YOUR OBJECTIVE: Match the string "Given" against each line below, and copy every line that matches.

┌────────

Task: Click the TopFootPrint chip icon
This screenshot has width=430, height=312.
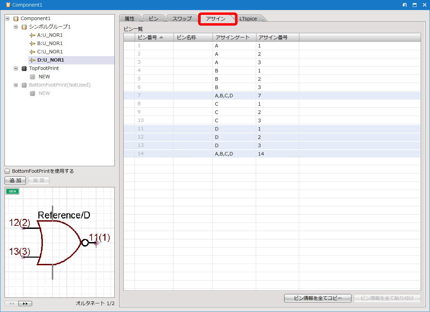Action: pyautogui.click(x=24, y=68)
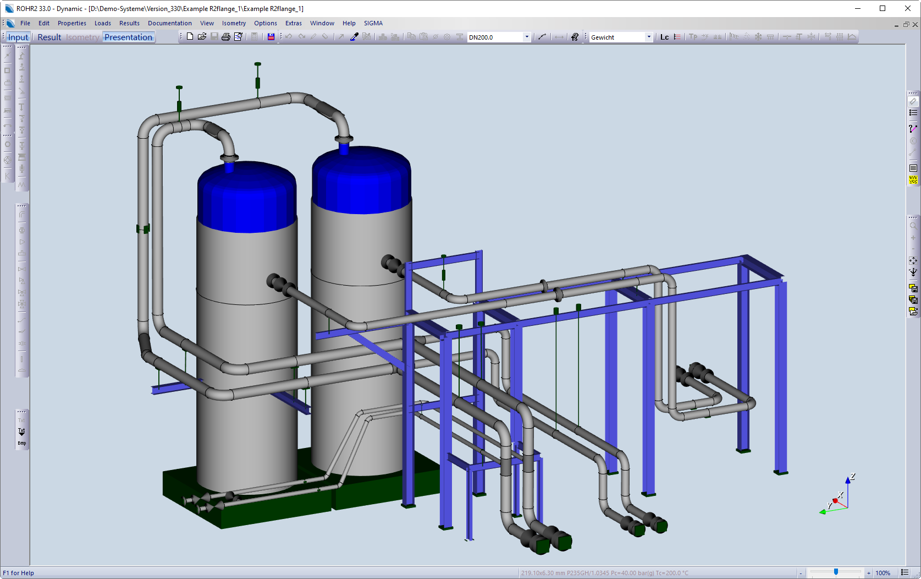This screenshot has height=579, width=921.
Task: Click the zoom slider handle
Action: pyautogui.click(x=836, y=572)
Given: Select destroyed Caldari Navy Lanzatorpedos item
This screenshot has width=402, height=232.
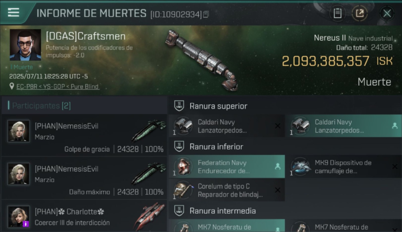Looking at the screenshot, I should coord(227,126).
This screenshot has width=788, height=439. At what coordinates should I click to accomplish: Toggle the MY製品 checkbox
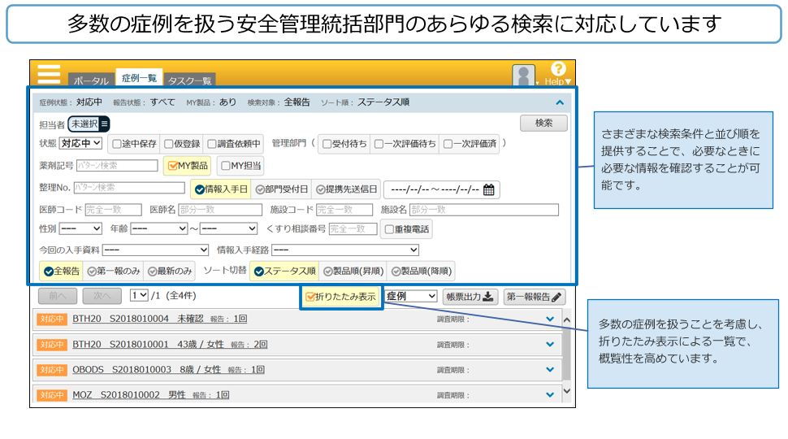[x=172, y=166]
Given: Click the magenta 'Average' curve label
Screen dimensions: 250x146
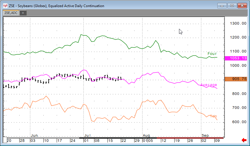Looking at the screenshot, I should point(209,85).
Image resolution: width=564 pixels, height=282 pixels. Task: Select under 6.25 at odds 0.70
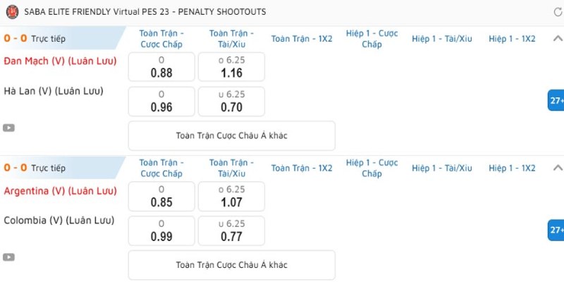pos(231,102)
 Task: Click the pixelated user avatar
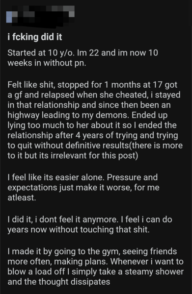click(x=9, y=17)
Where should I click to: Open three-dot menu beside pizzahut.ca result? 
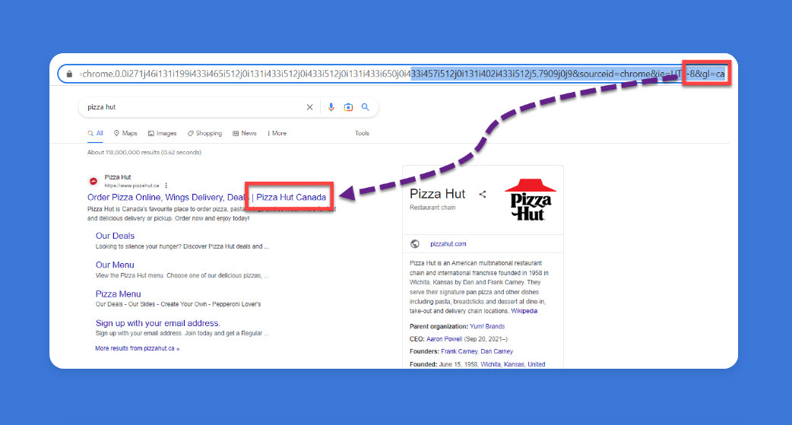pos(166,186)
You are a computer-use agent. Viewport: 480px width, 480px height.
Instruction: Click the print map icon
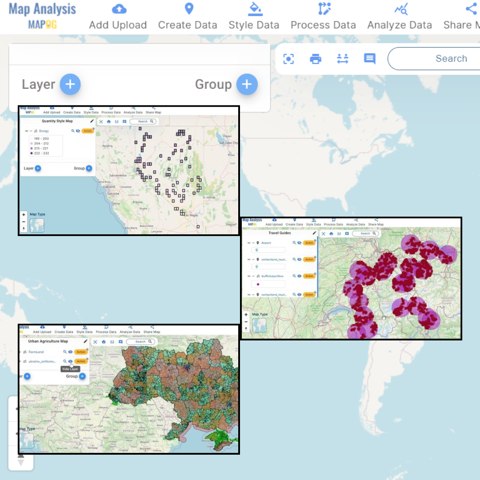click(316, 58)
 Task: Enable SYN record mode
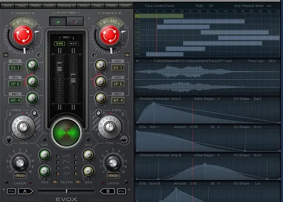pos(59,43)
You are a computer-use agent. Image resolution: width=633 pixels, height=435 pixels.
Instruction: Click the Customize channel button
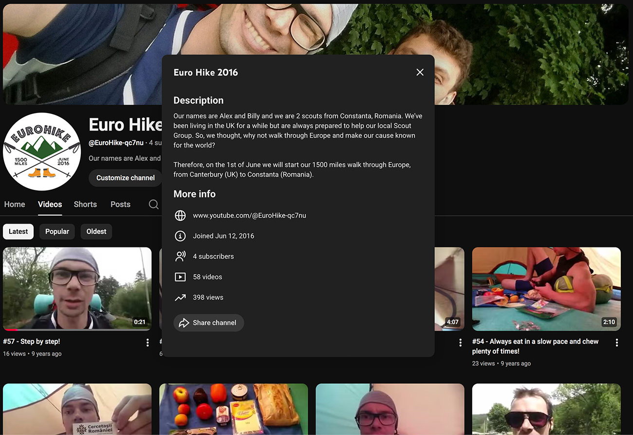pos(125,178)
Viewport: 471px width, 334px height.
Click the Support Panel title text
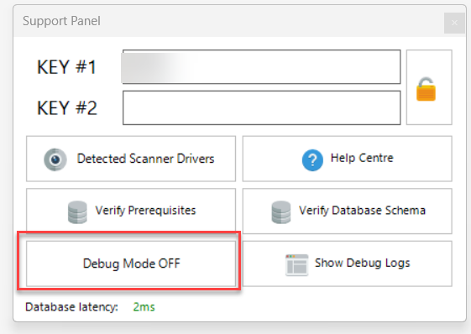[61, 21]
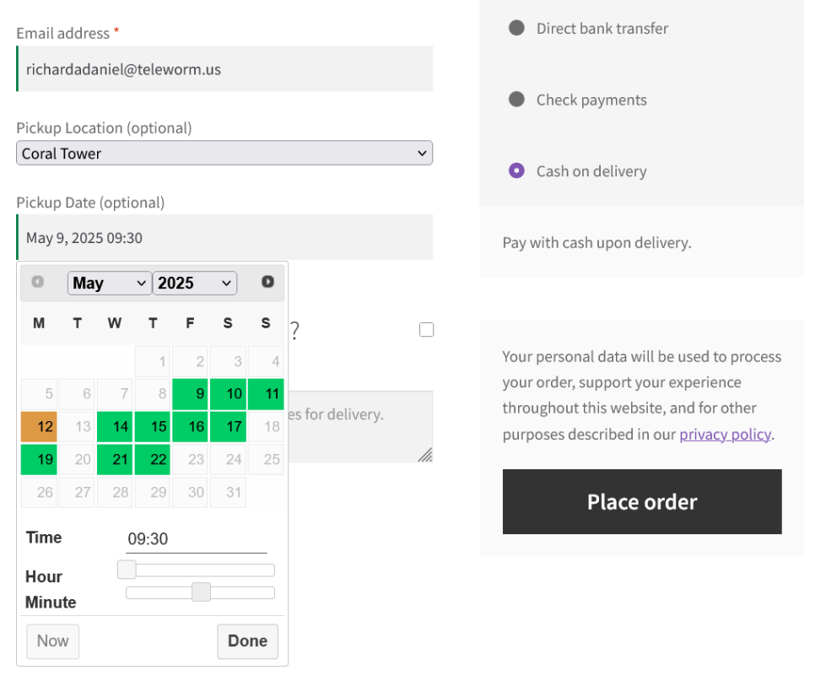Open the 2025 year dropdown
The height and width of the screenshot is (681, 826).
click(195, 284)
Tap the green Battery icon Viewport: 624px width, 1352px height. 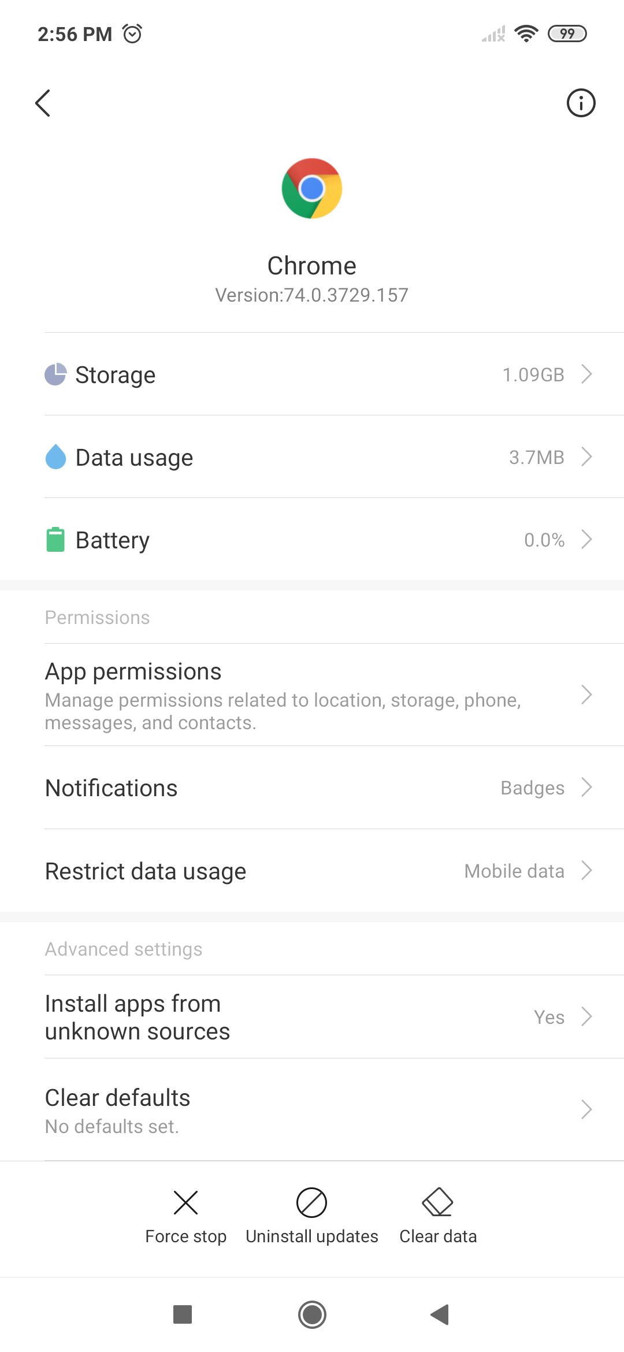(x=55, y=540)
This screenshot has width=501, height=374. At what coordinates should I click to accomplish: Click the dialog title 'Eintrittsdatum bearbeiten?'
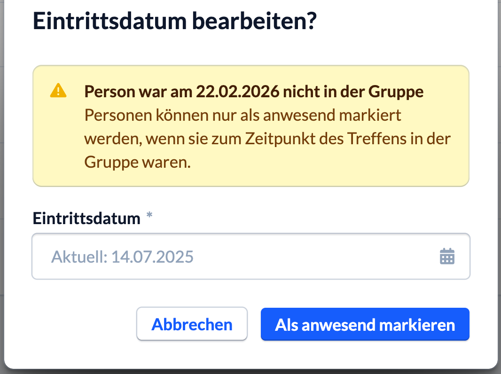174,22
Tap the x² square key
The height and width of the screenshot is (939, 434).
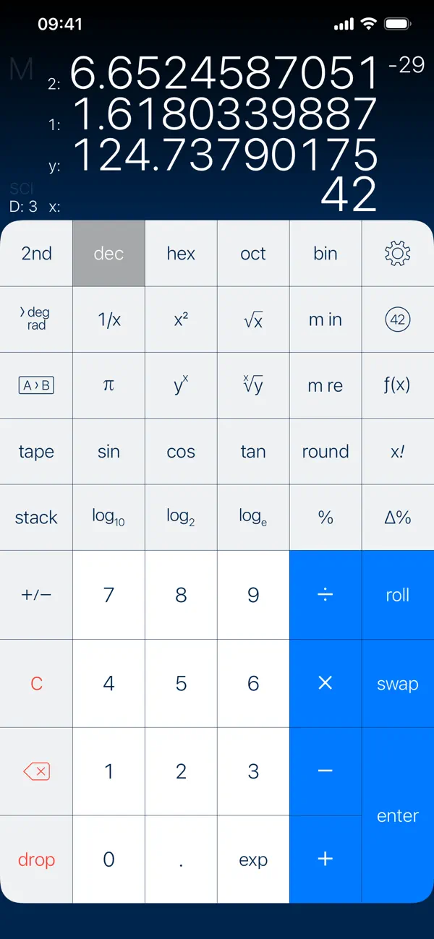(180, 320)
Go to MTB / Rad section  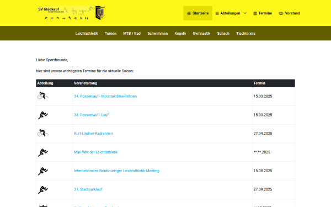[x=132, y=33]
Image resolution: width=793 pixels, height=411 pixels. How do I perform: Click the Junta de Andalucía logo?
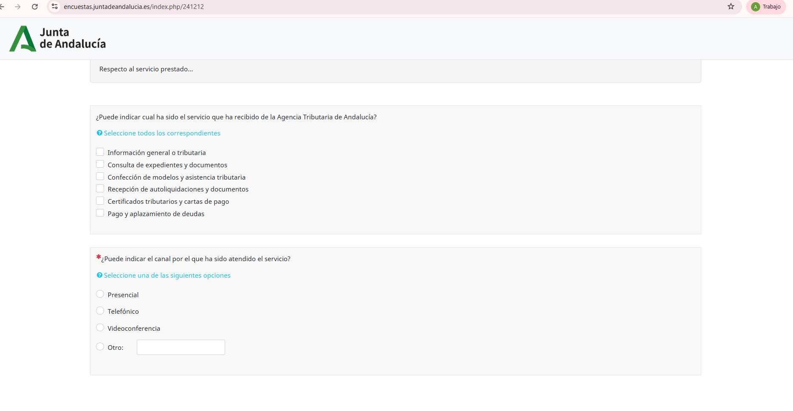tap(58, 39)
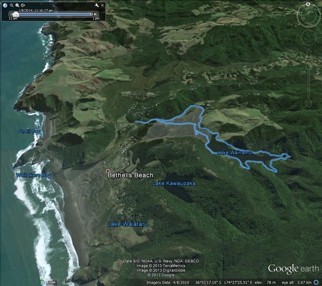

└────────

TASK SOLUTION:
Given: Select destroyed Caldari Navy Lanzatorpedos item
Given: Click the magenta 'Average' curve label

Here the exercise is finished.